Between Two Languages
On translation, disability advocacy, and why I think the best medicine is equal parts science and listening.
When I first started translating between Russian-speaking patients and their doctors, I thought the job was simple: move words from one language to another. It didn't take long to realize it was something more.
A diagnosis is frightening in any language. But when you can't understand the person explaining it to you — when you're nodding along to words you don't recognize, in a place built around a language that isn't yours — fear turns into something heavier. It becomes distrust, distance, sometimes silence. I saw how a few sentences in someone's own language could change the entire temperature of a room: shoulders lowering, questions finally being asked, a patient going from a case to a person.
That thread runs through almost everything I care about.
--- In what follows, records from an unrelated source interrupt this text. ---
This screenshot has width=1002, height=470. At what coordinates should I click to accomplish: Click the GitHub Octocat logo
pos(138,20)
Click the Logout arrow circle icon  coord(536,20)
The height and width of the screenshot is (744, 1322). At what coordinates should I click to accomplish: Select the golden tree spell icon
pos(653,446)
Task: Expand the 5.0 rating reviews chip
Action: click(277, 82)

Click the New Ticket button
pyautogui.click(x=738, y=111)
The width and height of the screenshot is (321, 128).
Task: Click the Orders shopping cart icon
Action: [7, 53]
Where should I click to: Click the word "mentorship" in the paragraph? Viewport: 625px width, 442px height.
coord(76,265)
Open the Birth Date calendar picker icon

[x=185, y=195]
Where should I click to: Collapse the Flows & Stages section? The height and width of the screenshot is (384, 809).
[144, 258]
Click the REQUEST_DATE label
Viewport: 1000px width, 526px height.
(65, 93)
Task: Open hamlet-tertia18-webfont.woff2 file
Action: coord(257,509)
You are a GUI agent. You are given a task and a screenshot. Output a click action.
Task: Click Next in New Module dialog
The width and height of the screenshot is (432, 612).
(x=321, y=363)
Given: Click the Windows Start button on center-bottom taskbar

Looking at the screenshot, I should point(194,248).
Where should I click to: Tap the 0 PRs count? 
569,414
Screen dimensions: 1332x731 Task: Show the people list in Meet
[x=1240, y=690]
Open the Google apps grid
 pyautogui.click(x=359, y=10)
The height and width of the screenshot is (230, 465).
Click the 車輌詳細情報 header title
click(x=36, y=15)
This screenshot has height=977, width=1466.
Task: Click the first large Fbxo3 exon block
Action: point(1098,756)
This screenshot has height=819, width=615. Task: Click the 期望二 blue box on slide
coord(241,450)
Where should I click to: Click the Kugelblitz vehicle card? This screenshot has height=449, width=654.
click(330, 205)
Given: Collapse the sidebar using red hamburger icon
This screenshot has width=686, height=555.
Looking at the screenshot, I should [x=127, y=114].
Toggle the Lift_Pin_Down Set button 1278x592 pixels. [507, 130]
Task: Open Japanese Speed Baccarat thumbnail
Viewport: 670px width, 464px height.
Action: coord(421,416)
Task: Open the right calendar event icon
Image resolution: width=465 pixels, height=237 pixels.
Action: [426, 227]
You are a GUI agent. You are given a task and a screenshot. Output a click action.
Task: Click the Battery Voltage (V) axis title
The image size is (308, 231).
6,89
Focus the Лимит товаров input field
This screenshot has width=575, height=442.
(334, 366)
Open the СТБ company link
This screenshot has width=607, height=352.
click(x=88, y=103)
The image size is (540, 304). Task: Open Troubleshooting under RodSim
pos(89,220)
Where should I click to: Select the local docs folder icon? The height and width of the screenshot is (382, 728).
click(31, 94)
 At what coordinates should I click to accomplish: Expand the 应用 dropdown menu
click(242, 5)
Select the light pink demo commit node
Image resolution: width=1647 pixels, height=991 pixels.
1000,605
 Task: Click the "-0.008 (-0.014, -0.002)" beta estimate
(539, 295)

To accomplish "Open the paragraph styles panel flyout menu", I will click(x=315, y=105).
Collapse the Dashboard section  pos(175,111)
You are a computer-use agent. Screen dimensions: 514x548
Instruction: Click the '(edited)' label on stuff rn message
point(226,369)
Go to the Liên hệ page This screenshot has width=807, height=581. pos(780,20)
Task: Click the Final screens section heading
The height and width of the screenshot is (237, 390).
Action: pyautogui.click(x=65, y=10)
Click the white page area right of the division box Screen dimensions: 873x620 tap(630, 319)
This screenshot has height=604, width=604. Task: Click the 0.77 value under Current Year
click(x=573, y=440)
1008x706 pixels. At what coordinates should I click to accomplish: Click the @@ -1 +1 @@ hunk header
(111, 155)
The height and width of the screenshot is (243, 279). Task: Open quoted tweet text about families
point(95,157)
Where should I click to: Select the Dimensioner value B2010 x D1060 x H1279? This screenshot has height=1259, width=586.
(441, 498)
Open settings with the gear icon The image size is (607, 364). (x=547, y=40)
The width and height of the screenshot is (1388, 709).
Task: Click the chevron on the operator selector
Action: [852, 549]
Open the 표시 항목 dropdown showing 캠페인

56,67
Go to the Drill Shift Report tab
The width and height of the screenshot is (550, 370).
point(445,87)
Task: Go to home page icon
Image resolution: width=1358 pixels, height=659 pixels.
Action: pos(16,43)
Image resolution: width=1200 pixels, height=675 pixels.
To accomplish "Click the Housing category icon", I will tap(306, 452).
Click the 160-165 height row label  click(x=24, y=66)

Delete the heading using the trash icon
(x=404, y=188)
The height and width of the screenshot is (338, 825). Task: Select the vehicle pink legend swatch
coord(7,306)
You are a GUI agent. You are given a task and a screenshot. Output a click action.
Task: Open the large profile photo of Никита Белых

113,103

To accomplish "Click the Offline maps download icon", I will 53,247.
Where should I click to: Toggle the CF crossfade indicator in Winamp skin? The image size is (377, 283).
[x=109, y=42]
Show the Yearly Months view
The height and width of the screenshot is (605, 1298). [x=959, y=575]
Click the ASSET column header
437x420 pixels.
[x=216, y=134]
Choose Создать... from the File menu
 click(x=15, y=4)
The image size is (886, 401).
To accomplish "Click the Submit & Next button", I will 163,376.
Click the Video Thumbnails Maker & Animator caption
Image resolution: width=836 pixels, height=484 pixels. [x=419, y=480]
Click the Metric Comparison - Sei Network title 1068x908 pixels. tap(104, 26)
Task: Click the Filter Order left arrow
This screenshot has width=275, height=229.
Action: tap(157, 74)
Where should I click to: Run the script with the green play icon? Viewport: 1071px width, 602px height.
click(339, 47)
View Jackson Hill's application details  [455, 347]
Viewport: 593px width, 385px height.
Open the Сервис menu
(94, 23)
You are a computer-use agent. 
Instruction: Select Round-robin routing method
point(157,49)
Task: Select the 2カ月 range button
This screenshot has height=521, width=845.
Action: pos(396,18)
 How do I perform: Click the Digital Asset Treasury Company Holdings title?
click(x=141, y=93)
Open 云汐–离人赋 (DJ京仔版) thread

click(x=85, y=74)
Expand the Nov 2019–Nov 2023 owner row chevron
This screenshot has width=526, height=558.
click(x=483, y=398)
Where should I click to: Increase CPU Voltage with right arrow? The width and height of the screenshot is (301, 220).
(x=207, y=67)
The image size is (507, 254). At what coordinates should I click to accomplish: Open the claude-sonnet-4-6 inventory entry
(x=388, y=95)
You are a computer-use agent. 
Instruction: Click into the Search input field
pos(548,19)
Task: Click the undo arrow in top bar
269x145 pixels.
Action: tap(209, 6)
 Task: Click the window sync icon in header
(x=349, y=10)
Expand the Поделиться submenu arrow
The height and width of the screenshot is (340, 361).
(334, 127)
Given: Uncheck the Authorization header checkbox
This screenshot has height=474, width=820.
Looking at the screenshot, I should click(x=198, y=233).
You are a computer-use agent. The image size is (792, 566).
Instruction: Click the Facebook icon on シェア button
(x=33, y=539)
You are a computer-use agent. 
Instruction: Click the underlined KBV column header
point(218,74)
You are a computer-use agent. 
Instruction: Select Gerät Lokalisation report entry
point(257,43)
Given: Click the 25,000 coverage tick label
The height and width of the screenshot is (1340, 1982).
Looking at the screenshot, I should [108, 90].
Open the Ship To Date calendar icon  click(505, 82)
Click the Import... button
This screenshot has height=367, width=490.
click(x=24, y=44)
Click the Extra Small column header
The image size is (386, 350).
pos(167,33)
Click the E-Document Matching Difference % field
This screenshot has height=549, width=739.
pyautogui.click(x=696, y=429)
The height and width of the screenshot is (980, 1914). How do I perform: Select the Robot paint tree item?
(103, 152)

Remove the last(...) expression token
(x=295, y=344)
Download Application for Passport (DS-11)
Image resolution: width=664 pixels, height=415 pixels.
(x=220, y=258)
In the lab, I've studied how long-term air pollution shaped COVID-19 outcomes, and I've spent months tracing immune genes across species to understand what evolutionary conservation can teach us about human health. Research taught me to be precise, patient, and comfortable not knowing the answer yet. But it also reminded me that behind every dataset is a population of real people — and behind every "outcome" is someone's grandmother, someone's child.
On hospital floors as a health scholar, in a dermatology clinic and a pediatric dental office, and at the summer camp where I looked after kids for three years, I kept noticing the same thing: the science only works if the person in front of you feels seen.
That belief is also why I helped start Autism Without a Voice. Our goal was never just to get people with disabilities into the room. It was to make sure that once they were there, they were genuinely included — supported, listened to, given the chance to build confidence and connection. Presence isn't the same as belonging. Access isn't the same as care.
I'm still a high school student. I don't have most of the answers, and I have a long way to go before I earn the title of "doctor." But I've started to understand what kind of doctor I want to become: one who treats scientific rigor and human empathy as the same job, not competing ones.
This blog is where I'll think out loud about all of it — the research I'm working on, what I'm learning in clinics and labs, the questions disability advocacy keeps raising for me, and the occasional detour into whatever else has my attention. Some posts will be about science. Some will be about people. Most, I suspect, will be about both.
Thanks for reading. I'm glad you're here.